→ EXERCISE AIM
Render every line of the records below as a JSON list of strings, one string per line, omitting blank lines.

→ RECORDS PROVIDED
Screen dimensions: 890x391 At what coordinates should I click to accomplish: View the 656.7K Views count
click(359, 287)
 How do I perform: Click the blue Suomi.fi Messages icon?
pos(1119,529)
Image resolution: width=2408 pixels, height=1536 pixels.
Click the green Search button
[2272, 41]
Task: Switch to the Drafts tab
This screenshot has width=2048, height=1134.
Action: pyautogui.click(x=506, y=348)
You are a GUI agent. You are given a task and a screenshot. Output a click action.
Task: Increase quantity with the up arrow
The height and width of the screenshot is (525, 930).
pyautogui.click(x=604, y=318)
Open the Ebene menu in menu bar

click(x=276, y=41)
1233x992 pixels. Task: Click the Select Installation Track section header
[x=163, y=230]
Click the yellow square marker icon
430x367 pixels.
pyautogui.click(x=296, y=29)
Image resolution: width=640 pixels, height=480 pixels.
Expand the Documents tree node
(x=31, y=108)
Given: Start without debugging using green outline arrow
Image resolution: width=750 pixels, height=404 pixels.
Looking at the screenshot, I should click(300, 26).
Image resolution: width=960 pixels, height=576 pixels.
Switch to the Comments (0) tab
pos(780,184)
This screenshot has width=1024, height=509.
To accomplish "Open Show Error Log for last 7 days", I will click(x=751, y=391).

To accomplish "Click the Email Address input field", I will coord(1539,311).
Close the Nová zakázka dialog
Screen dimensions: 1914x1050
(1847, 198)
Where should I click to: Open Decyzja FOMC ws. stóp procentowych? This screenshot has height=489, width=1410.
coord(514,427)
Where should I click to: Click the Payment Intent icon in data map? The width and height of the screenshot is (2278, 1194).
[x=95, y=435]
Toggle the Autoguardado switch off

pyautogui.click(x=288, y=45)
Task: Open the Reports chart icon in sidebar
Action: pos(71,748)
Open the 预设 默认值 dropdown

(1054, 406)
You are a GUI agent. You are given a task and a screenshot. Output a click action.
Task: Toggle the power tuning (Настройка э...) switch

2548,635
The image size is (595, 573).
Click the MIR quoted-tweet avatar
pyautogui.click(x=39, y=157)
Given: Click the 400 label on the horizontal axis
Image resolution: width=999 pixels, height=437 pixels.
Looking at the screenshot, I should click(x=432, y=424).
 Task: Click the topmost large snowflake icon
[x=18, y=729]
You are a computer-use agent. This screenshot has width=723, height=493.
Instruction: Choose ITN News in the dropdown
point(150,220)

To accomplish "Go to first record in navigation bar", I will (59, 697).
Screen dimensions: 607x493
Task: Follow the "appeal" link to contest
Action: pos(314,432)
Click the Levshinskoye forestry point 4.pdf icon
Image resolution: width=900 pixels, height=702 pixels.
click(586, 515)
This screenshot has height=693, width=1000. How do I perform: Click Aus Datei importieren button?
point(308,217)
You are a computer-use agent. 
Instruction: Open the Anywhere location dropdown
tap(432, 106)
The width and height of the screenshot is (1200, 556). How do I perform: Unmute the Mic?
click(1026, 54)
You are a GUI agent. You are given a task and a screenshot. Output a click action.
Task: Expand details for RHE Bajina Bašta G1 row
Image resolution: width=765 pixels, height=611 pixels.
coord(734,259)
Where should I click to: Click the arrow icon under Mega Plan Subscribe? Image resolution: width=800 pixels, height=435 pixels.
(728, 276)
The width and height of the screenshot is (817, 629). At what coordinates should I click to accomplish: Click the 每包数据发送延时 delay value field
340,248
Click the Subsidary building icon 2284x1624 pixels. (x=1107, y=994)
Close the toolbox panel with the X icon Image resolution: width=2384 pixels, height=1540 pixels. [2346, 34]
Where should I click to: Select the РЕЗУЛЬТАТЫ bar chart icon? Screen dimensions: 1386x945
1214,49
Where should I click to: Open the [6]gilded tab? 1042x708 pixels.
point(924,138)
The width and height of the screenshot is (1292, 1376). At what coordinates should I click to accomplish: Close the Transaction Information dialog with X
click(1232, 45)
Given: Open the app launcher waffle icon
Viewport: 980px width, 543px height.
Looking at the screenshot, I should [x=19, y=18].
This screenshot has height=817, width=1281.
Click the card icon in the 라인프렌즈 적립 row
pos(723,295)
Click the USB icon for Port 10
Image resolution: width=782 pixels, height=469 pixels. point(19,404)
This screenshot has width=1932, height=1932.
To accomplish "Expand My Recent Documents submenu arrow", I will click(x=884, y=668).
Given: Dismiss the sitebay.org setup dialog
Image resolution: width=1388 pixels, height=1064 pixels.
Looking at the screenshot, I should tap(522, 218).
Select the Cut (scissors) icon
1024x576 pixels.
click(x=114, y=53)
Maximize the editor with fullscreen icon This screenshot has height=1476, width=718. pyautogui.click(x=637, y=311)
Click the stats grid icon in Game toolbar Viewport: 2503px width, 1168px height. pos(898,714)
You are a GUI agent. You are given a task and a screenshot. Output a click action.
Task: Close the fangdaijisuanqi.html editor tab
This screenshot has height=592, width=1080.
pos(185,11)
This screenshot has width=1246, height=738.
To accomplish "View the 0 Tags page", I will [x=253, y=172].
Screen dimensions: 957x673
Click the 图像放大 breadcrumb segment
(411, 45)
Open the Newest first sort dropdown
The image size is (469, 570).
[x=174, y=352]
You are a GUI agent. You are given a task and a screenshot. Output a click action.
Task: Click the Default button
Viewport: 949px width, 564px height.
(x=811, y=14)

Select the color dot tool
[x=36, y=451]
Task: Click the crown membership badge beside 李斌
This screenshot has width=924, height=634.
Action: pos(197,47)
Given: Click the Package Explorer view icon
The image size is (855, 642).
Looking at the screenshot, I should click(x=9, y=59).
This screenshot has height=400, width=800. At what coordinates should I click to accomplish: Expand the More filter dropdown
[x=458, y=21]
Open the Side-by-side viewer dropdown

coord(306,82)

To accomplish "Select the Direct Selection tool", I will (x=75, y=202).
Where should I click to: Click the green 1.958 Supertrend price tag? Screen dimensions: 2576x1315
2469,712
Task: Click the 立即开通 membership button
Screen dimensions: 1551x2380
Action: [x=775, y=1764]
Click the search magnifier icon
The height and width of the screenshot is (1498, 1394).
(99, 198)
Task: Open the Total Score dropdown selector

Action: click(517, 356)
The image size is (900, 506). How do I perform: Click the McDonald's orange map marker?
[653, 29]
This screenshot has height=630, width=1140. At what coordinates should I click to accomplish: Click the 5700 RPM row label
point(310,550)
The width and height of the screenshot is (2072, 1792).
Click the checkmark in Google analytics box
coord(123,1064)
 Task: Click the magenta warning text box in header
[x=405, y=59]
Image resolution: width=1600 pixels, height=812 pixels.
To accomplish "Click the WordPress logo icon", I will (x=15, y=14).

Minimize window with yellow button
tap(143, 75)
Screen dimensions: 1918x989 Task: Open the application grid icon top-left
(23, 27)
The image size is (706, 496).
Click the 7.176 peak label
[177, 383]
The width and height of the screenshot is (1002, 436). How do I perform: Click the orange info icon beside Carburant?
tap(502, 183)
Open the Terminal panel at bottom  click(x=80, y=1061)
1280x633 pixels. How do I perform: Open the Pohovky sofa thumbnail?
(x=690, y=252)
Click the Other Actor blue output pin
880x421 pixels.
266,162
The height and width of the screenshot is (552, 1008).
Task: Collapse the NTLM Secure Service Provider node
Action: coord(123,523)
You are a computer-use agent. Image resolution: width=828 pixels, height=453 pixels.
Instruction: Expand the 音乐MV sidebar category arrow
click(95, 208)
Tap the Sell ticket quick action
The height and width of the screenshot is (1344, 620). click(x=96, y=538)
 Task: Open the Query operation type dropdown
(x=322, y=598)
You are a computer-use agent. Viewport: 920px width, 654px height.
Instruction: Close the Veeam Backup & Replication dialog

→ OUTPUT FOR THIS EXERCISE
[
  "Screen dimensions: 890x391 At what coordinates should I click to accomplish: View the 656.7K Views count",
  "click(359, 287)",
  " How do I perform: Click the blue Suomi.fi Messages icon?",
  "pos(1119,529)",
  "Image resolution: width=2408 pixels, height=1536 pixels.",
  "Click the green Search button",
  "[2272, 41]",
  "Task: Switch to the Drafts tab",
  "This screenshot has width=2048, height=1134.",
  "Action: pyautogui.click(x=506, y=348)",
  "You are a GUI agent. You are given a task and a screenshot. Output a click action.",
  "Task: Increase quantity with the up arrow",
  "The height and width of the screenshot is (525, 930).",
  "pyautogui.click(x=604, y=318)",
  "Open the Ebene menu in menu bar",
  "click(x=276, y=41)",
  "1233x992 pixels. Task: Click the Select Installation Track section header",
  "[x=163, y=230]",
  "Click the yellow square marker icon",
  "430x367 pixels.",
  "pyautogui.click(x=296, y=29)",
  "Image resolution: width=640 pixels, height=480 pixels.",
  "Expand the Documents tree node",
  "(x=31, y=108)",
  "Given: Start without debugging using green outline arrow",
  "Image resolution: width=750 pixels, height=404 pixels.",
  "Looking at the screenshot, I should click(300, 26).",
  "Image resolution: width=960 pixels, height=576 pixels.",
  "Switch to the Comments (0) tab",
  "pos(780,184)",
  "This screenshot has width=1024, height=509.",
  "To accomplish \"Open Show Error Log for last 7 days\", I will click(x=751, y=391).",
  "To accomplish \"Click the Email Address input field\", I will coord(1539,311).",
  "Close the Nová zakázka dialog",
  "Screen dimensions: 1914x1050",
  "(1847, 198)",
  "Where should I click to: Open Decyzja FOMC ws. stóp procentowych? This screenshot has height=489, width=1410.",
  "coord(514,427)",
  "Where should I click to: Click the Payment Intent icon in data map? The width and height of the screenshot is (2278, 1194).",
  "[x=95, y=435]",
  "Toggle the Autoguardado switch off",
  "pyautogui.click(x=288, y=45)",
  "Task: Open the Reports chart icon in sidebar",
  "Action: pos(71,748)",
  "Open the 预设 默认值 dropdown",
  "(1054, 406)",
  "You are a GUI agent. You are given a task and a screenshot. Output a click action.",
  "Task: Toggle the power tuning (Настройка э...) switch",
  "2548,635",
  "The image size is (595, 573).",
  "Click the MIR quoted-tweet avatar",
  "pyautogui.click(x=39, y=157)",
  "Given: Click the 400 label on the horizontal axis",
  "Image resolution: width=999 pixels, height=437 pixels.",
  "Looking at the screenshot, I should click(x=432, y=424).",
  " Task: Click the topmost large snowflake icon",
  "[x=18, y=729]",
  "You are a computer-use agent. This screenshot has width=723, height=493.",
  "Instruction: Choose ITN News in the dropdown",
  "point(150,220)",
  "To accomplish \"Go to first record in navigation bar\", I will (59, 697).",
  "Screen dimensions: 607x493",
  "Task: Follow the \"appeal\" link to contest",
  "Action: pos(314,432)",
  "Click the Levshinskoye forestry point 4.pdf icon",
  "Image resolution: width=900 pixels, height=702 pixels.",
  "click(586, 515)",
  "This screenshot has height=693, width=1000. How do I perform: Click Aus Datei importieren button?",
  "point(308,217)",
  "You are a computer-use agent. ",
  "Instruction: Open the Anywhere location dropdown",
  "tap(432, 106)",
  "The width and height of the screenshot is (1200, 556). How do I perform: Unmute the Mic?",
  "click(1026, 54)",
  "You are a GUI agent. You are given a task and a screenshot. Output a click action.",
  "Task: Expand details for RHE Bajina Bašta G1 row",
  "Image resolution: width=765 pixels, height=611 pixels.",
  "coord(734,259)",
  "Where should I click to: Click the arrow icon under Mega Plan Subscribe? Image resolution: width=800 pixels, height=435 pixels.",
  "(728, 276)",
  "The width and height of the screenshot is (817, 629). At what coordinates should I click to accomplish: Click the 每包数据发送延时 delay value field",
  "340,248",
  "Click the Subsidary building icon 2284x1624 pixels. (x=1107, y=994)",
  "Close the toolbox panel with the X icon Image resolution: width=2384 pixels, height=1540 pixels. [2346, 34]",
  "Where should I click to: Select the РЕЗУЛЬТАТЫ bar chart icon? Screen dimensions: 1386x945",
  "1214,49",
  "Where should I click to: Open the [6]gilded tab? 1042x708 pixels.",
  "point(924,138)",
  "The width and height of the screenshot is (1292, 1376). At what coordinates should I click to accomplish: Close the Transaction Information dialog with X",
  "click(1232, 45)",
  "Given: Open the app launcher waffle icon",
  "Viewport: 980px width, 543px height.",
  "Looking at the screenshot, I should [x=19, y=18].",
  "This screenshot has height=817, width=1281.",
  "Click the card icon in the 라인프렌즈 적립 row",
  "pos(723,295)",
  "Click the USB icon for Port 10",
  "Image resolution: width=782 pixels, height=469 pixels. point(19,404)",
  "This screenshot has width=1932, height=1932.",
  "To accomplish \"Expand My Recent Documents submenu arrow\", I will click(x=884, y=668).",
  "Given: Dismiss the sitebay.org setup dialog",
  "Image resolution: width=1388 pixels, height=1064 pixels.",
  "Looking at the screenshot, I should tap(522, 218).",
  "Select the Cut (scissors) icon",
  "1024x576 pixels.",
  "click(x=114, y=53)",
  "Maximize the editor with fullscreen icon This screenshot has height=1476, width=718. pyautogui.click(x=637, y=311)",
  "Click the stats grid icon in Game toolbar Viewport: 2503px width, 1168px height. pos(898,714)",
  "You are a GUI agent. You are given a task and a screenshot. Output a click action.",
  "Task: Close the fangdaijisuanqi.html editor tab",
  "This screenshot has height=592, width=1080.",
  "pos(185,11)",
  "This screenshot has width=1246, height=738.",
  "To accomplish \"View the 0 Tags page\", I will [x=253, y=172].",
  "Screen dimensions: 957x673",
  "Click the 图像放大 breadcrumb segment",
  "(411, 45)",
  "Open the Newest first sort dropdown",
  "The image size is (469, 570).",
  "[x=174, y=352]",
  "You are a GUI agent. You are given a task and a screenshot. Output a click action.",
  "Task: Click the Default button",
  "Viewport: 949px width, 564px height.",
  "(x=811, y=14)",
  "Select the color dot tool",
  "[x=36, y=451]",
  "Task: Click the crown membership badge beside 李斌",
  "This screenshot has width=924, height=634.",
  "Action: pos(197,47)",
  "Given: Click the Package Explorer view icon",
  "The image size is (855, 642).",
  "Looking at the screenshot, I should click(x=9, y=59).",
  "This screenshot has height=400, width=800. At what coordinates should I click to accomplish: Expand the More filter dropdown",
  "[x=458, y=21]",
  "Open the Side-by-side viewer dropdown",
  "coord(306,82)",
  "To accomplish \"Select the Direct Selection tool\", I will (x=75, y=202).",
  "Where should I click to: Click the green 1.958 Supertrend price tag? Screen dimensions: 2576x1315",
  "2469,712",
  "Task: Click the 立即开通 membership button",
  "Screen dimensions: 1551x2380",
  "Action: [x=775, y=1764]",
  "Click the search magnifier icon",
  "The height and width of the screenshot is (1498, 1394).",
  "(99, 198)",
  "Task: Open the Total Score dropdown selector",
  "Action: click(517, 356)",
  "The image size is (900, 506). How do I perform: Click the McDonald's orange map marker?",
  "[653, 29]",
  "This screenshot has height=630, width=1140. At what coordinates should I click to accomplish: Click the 5700 RPM row label",
  "point(310,550)",
  "The width and height of the screenshot is (2072, 1792).",
  "Click the checkmark in Google analytics box",
  "coord(123,1064)",
  " Task: Click the magenta warning text box in header",
  "[x=405, y=59]",
  "Image resolution: width=1600 pixels, height=812 pixels.",
  "To accomplish \"Click the WordPress logo icon\", I will (x=15, y=14).",
  "Minimize window with yellow button",
  "tap(143, 75)",
  "Screen dimensions: 1918x989 Task: Open the application grid icon top-left",
  "(23, 27)",
  "The image size is (706, 496).",
  "Click the 7.176 peak label",
  "[177, 383]",
  "The width and height of the screenshot is (1002, 436). How do I perform: Click the orange info icon beside Carburant?",
  "tap(502, 183)",
  "Open the Terminal panel at bottom  click(x=80, y=1061)",
  "1280x633 pixels. How do I perform: Open the Pohovky sofa thumbnail?",
  "(x=690, y=252)",
  "Click the Other Actor blue output pin",
  "880x421 pixels.",
  "266,162",
  "The height and width of the screenshot is (552, 1008).",
  "Task: Collapse the NTLM Secure Service Provider node",
  "Action: coord(123,523)",
  "You are a computer-use agent. Image resolution: width=828 pixels, height=453 pixels.",
  "Instruction: Expand the 音乐MV sidebar category arrow",
  "click(95, 208)",
  "Tap the Sell ticket quick action",
  "The height and width of the screenshot is (1344, 620). click(x=96, y=538)",
  " Task: Open the Query operation type dropdown",
  "(x=322, y=598)",
  "You are a computer-use agent. Viewport: 920px width, 654px height.",
  "Instruction: Close the Veeam Backup & Replication dialog"
]